| YOUR INSTRUCTIONS |
Copy each line of the entries below that contains the string "Close".

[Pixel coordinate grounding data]

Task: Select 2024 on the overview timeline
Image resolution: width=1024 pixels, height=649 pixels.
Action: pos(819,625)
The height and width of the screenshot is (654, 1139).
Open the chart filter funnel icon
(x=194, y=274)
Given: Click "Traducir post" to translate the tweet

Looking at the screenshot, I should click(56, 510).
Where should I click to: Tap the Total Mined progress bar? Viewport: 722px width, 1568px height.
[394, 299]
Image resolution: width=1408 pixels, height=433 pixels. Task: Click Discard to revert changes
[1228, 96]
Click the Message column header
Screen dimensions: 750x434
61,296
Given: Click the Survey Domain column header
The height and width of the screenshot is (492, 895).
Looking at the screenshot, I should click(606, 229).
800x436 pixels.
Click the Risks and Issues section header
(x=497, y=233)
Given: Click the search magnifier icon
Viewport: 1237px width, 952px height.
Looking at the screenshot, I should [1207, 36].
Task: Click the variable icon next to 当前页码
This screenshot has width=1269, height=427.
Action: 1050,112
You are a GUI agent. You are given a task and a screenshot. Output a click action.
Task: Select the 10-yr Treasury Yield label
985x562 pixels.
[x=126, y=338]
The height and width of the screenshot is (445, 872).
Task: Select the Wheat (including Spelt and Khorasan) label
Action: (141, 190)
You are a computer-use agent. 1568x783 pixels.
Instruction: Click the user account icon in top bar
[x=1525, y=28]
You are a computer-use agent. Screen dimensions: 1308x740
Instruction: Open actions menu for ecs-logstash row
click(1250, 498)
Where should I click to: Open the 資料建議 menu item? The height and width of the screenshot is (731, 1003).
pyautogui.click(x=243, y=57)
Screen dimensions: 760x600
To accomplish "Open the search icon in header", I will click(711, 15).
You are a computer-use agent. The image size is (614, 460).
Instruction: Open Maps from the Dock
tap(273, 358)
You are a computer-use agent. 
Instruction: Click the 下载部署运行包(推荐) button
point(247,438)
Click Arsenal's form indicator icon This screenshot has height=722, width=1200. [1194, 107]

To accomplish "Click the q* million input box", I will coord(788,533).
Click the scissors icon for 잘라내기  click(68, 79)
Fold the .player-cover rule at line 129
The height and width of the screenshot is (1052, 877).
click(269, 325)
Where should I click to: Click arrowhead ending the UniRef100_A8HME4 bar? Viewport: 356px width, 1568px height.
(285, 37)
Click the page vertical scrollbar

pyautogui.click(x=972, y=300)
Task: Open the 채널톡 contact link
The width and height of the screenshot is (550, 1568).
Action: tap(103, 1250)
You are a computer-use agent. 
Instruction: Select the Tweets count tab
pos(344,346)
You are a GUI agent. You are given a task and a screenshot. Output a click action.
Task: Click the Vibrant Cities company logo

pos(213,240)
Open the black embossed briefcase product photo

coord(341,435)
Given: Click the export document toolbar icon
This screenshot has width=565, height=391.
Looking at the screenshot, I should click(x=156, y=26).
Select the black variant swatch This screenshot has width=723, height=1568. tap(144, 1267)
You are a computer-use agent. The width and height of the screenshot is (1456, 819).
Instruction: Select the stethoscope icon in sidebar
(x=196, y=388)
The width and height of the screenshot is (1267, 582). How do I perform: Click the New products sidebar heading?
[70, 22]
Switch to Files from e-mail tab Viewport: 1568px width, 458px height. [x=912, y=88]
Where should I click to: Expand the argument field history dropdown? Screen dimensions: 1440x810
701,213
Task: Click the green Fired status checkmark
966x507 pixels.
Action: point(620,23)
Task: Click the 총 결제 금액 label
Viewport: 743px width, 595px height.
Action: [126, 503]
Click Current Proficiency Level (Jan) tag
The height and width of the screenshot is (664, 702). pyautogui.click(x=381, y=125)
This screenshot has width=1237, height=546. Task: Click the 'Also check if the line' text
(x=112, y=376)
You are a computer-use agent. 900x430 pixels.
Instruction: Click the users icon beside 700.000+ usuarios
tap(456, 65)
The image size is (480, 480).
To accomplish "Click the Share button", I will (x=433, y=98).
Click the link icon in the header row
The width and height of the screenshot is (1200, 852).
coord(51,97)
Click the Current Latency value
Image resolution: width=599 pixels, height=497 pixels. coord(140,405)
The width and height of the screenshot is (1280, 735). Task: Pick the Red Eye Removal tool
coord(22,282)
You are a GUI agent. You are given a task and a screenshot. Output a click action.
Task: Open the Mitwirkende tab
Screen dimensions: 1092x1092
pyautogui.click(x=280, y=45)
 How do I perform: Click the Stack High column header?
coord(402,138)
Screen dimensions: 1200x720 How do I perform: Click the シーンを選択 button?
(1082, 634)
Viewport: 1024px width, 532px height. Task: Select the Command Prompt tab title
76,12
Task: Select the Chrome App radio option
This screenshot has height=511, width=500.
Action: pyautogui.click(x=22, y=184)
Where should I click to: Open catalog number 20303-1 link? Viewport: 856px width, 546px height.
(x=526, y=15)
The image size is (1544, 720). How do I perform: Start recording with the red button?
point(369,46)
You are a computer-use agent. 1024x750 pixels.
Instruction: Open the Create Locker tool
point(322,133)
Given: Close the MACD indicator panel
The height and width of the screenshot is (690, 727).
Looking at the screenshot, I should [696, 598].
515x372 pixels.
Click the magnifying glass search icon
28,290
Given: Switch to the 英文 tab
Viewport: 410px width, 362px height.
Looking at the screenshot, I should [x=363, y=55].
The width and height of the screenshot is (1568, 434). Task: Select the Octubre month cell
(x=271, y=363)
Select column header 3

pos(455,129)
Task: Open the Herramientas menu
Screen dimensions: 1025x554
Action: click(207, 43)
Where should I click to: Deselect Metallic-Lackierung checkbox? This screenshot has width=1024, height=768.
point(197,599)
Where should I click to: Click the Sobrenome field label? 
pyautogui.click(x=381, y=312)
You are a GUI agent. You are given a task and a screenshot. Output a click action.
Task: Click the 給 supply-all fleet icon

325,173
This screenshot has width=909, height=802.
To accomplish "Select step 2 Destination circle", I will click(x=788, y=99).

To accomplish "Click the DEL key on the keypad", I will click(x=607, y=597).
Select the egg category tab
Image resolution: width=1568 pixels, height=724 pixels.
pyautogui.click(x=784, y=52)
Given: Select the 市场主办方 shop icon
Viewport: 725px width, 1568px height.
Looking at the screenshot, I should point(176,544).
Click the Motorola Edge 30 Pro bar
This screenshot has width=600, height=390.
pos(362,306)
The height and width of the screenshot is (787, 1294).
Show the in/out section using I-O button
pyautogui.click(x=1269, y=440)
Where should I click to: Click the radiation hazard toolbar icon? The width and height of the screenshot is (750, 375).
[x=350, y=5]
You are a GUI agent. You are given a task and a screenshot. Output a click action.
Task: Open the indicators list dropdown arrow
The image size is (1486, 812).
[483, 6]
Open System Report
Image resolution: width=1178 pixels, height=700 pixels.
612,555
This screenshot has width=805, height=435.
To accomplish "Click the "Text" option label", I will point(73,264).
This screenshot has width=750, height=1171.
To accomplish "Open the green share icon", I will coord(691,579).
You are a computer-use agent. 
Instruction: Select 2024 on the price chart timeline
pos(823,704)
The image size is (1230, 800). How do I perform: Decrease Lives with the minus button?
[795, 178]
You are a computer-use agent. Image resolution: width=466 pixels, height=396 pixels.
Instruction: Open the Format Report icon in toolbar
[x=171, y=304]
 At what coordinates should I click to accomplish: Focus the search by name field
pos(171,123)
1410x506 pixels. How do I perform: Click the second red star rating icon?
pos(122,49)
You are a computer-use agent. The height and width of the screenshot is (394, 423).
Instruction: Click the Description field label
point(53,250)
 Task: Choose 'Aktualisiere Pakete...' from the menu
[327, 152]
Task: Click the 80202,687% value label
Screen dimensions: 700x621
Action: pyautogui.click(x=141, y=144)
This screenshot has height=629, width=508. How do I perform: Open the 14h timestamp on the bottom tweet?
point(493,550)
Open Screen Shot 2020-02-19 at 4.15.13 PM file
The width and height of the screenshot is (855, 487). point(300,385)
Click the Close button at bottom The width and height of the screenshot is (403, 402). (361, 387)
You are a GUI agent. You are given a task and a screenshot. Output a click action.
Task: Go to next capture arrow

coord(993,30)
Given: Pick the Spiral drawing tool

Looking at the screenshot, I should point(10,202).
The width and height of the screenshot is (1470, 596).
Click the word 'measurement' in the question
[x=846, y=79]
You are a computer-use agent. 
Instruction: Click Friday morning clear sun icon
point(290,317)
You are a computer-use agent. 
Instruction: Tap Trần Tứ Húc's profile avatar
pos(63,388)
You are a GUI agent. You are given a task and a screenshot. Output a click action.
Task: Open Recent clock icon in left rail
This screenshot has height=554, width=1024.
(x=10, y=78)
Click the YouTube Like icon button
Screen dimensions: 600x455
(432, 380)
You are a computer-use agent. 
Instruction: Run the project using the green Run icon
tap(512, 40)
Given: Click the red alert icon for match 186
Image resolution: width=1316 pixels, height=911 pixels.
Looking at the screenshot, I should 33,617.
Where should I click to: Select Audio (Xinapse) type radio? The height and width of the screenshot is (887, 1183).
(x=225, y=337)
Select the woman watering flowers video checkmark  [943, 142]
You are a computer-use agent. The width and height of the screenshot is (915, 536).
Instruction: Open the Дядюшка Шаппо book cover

| ANSWER BOX |
Given: Close the MACD indicator panel
Click the Close button at bottom The width and height of the screenshot is (403, 402). (361, 387)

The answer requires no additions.